= REQUIRED WORK =
I would like the entries transcribed word for word, please, with the pictures removed.

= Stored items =
________________________

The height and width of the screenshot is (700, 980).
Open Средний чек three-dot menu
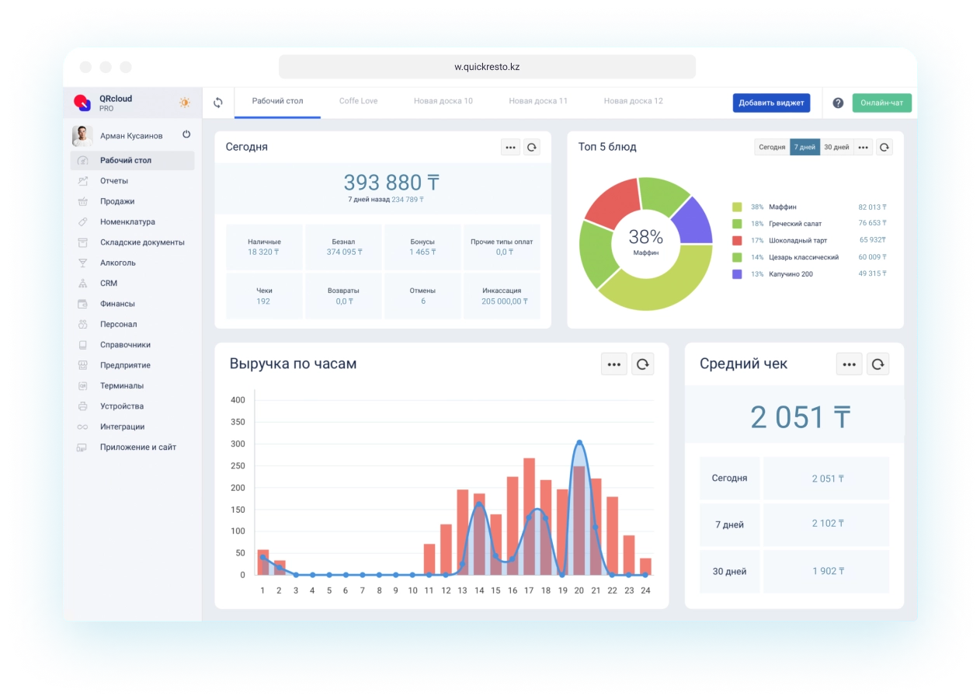[x=849, y=364]
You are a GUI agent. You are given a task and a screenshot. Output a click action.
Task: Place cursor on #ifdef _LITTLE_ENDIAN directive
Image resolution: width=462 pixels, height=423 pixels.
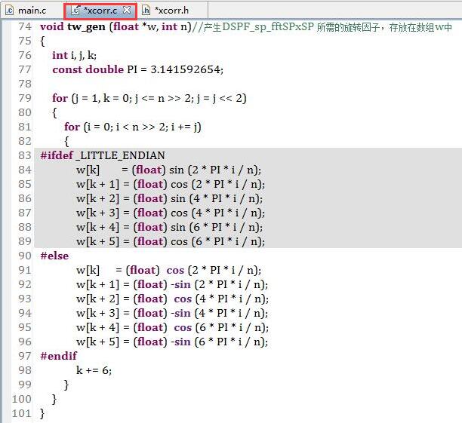click(103, 155)
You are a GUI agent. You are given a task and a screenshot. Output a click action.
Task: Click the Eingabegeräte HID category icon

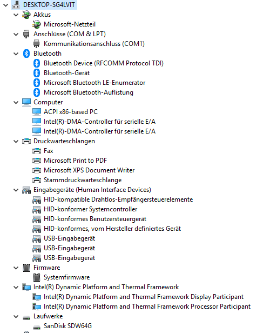pyautogui.click(x=26, y=190)
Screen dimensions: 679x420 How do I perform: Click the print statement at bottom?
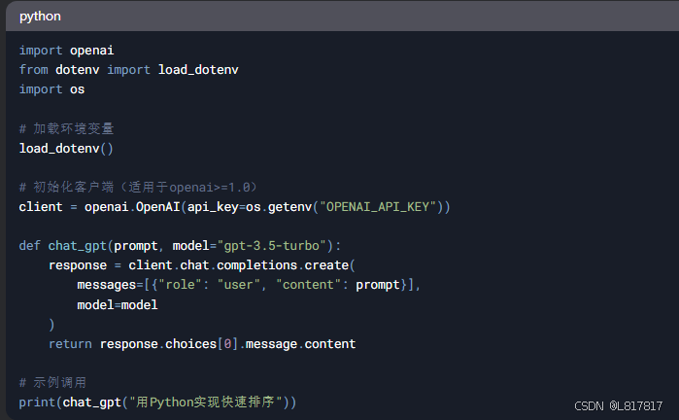(x=157, y=403)
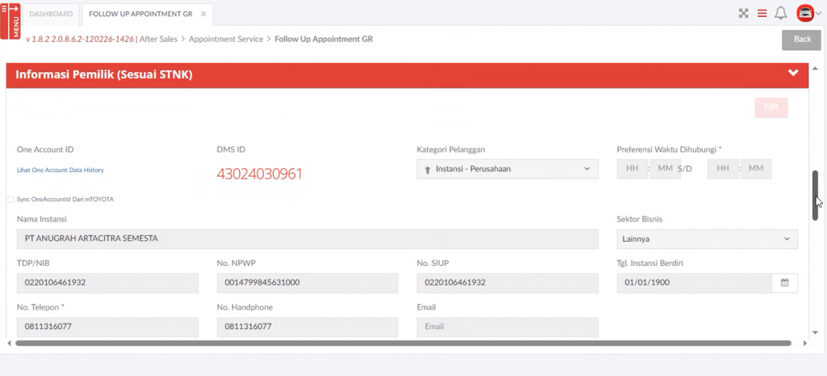Open the Kategori Pelanggan dropdown

[x=507, y=169]
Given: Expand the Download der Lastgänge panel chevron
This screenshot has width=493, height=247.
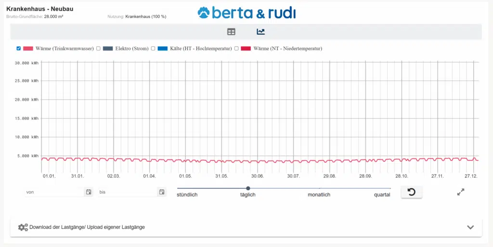Looking at the screenshot, I should pos(470,227).

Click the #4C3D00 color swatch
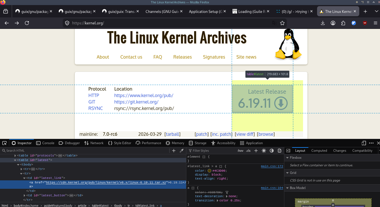pyautogui.click(x=209, y=171)
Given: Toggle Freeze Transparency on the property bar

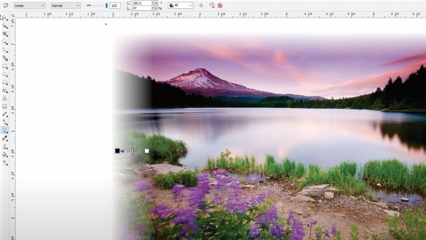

________________________

= ANSWER TO THE EXERCISE =
The height and width of the screenshot is (700, 980).
Open Средний чек three-dot menu
[x=849, y=364]
You are a GUI agent. You are given a task and a screenshot. Output a click action.
Task: Place cursor on #ifdef _LITTLE_ENDIAN directive
Image resolution: width=462 pixels, height=423 pixels.
click(103, 155)
You are a GUI agent. You are given a task and a screenshot. Output a click action.
Task: Click the Eingabegeräte HID category icon

pyautogui.click(x=26, y=190)
Screen dimensions: 679x420 How do I perform: Click the print statement at bottom?
(x=157, y=403)
Open the Kategori Pelanggan dropdown

[x=507, y=169]
Given: Expand the Download der Lastgänge panel chevron
This screenshot has width=493, height=247.
Looking at the screenshot, I should pos(470,227).

Click the #4C3D00 color swatch
pyautogui.click(x=209, y=171)
Given: Toggle Freeze Transparency on the property bar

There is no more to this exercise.